Inverting the Web
We use search engines because the Web does not support accessing documents by anything other than URL. This puts a huge amount of control in the hands of the search engine company and those who control the DNS hierarchy.
Given that search engine companies can barely keep up with the constant barrage of attacks, commonly known as "SEO". intended to lower the quality of their results, a distributed inverted index seems like it would be impossible to build.
@freakazoid What methods *other* than URL are you suggesting? Because it is imply a Universal Resource Locator (or Identifier, as URI).
Not all online content is social / personal. I'm not understanding your suggestion well enough to criticise it, but it seems to have some ... capacious holes.
My read is that search engines are a necessity born of no intrinsic indexing-and-forwarding capability which would render them unnecessary. THAT still has further issues (mostly around trust)...
@freakazoid ... and reputation.
But a mechanism in which:
1. Websites could self-index.
2. Indexes could be shared, aggregated, and forwarded.
4. Search could be distributed.
5. Auditing against false/misleading indexing was supported.
6. Original authorship / first-publication was known
... might disrupt things a tad.
NB: the reputation bits might build off social / netgraph models.
But yes, I've been thinking on this.
Also YaCy as sean mentioned.
There's also something that is/was used for Firefox keyword search, I think OpenSearch, a standard used by multiple sites, pioneered by Amazon.
Being dropped by Firefox BTW.
That provides a query API only, not a distributed index, though.
@kick HTTP isn't fully DNS-independent. For virtualhosts on the same IP, the webserver distinguishes between content based on the host portion of the HTTP request.
If you request by IP, you'll get only the default / primary host on that IP address.
That's not _necessarily_ operating through DNS, but HTTP remains hostname-aware.
@dredmorbius @kick @enkiv2 IP is also worse in many ways than using DNS. If you have to change where you host the content, you can generally at least update your DNS to point at the new IP. But if you use IP and your ISP kicks you off or whatever, you're screwed; all your URLs are new invalid. Dat, IPFS, FreeNet, Tor hidden sites, etc, don't have this issue. I suppose it's still technically a URL in some of these cases, but that's not my point.

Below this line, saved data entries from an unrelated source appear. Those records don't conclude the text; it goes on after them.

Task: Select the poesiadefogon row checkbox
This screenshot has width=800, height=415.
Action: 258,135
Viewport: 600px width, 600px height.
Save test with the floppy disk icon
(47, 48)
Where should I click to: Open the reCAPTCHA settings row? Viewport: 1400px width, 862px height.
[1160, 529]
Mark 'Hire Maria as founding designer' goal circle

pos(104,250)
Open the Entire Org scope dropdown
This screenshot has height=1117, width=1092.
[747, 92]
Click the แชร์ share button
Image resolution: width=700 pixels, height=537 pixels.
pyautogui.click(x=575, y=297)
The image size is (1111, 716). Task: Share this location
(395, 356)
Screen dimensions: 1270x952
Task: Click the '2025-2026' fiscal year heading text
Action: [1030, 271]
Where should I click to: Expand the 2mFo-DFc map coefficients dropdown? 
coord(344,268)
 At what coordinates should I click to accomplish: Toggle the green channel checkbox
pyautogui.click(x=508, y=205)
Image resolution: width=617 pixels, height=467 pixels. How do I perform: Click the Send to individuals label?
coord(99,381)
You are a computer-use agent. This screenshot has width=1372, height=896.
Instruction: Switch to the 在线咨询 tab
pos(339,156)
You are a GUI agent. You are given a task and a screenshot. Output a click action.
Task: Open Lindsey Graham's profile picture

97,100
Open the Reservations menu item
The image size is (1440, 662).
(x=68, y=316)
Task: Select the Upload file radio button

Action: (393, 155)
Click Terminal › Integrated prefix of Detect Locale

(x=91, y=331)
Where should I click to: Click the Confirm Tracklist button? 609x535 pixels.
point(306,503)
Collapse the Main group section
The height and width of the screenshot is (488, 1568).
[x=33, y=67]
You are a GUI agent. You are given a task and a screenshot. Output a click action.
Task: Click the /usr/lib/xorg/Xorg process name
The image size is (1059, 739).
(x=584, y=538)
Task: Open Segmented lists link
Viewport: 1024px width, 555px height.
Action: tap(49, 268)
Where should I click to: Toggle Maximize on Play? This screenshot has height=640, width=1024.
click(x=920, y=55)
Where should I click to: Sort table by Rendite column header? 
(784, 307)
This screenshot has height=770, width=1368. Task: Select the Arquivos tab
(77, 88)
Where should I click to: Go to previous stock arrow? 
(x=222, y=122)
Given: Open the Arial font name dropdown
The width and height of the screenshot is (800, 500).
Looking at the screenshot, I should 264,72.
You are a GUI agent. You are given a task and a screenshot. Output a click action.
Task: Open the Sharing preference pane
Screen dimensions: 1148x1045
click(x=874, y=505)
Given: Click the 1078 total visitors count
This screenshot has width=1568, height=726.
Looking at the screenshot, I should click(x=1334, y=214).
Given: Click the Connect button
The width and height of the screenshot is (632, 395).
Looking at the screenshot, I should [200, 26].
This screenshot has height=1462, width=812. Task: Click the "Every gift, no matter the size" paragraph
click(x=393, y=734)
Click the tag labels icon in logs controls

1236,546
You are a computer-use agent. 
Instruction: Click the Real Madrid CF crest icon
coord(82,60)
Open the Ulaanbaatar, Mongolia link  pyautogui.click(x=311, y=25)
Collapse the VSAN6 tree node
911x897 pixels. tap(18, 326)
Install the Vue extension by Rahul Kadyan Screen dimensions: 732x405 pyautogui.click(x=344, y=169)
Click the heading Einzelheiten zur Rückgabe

@dredmorbius @kick @enkiv2 HTTP URLs don't have any way to specify the lookup mechanism. RFC3986 says the part after the // and optional authentication info followed by @ is a "registered name" or an address. It doesn't say the name has to be resolved via DNS but does say it is up to the local system to decide how to resolve it. So if you just wanted self-certifying names or whatever you can use otherwise unused TLDs the way Tor does with .onion.
@kick Clue seeks clue.
You're asking good questions and making good suggestions, even where wrong / confused (and I do plenty of both, that's not a criticism).
You're helping me (and I suspect Sean) think through areas I've long been bothered about concerning the Web / Internet. Which I appreciate.
(Kragen may have this all figured out, he's far certainly ahead of me on virtually all of this, and has been for decades.)
@dredmorbius @kick @enkiv2 @freakazoid building a non-distributed index has gotten a lot easier though. when I published the Nutch paper it was still not practical for a regular person to crawl most of the public textual web, from a cost perspective. (not sure if it's practical now, though, due to cloudflare)
@kragen I see a lot of this coming down to:
- What is the incremental value of additional information sources? At some point, net of validation costs, this falls below zero.
- Google's PageRank relied on inter-document and -domain relations. Author-based trust hasn't carried as much weight. I believe it needs to.
- Randomisation around ranking should help avoid systemib bias lock-ins.
- Penalties for fraud, with increasing severity and duration for repeats.
@dredmorbius @kick @enkiv2 @freakazoid I've thought that it might be reasonable to bootstrap a friendnet by assigning newcomers (randomly or by payment) to "foster families" or "undergraduate faculties" to allow them to gain enough whuffie to become emancipated. ideally, gradually, rather than through an emancipation cliff analogous to legal majority or a B.S.
@kragen Challenge on any such scheme is scaling quickly enough, relative to other systems.
Though if the founding cohort is sufficiently interesting, you'll have the reverse problem: too many people wanting in.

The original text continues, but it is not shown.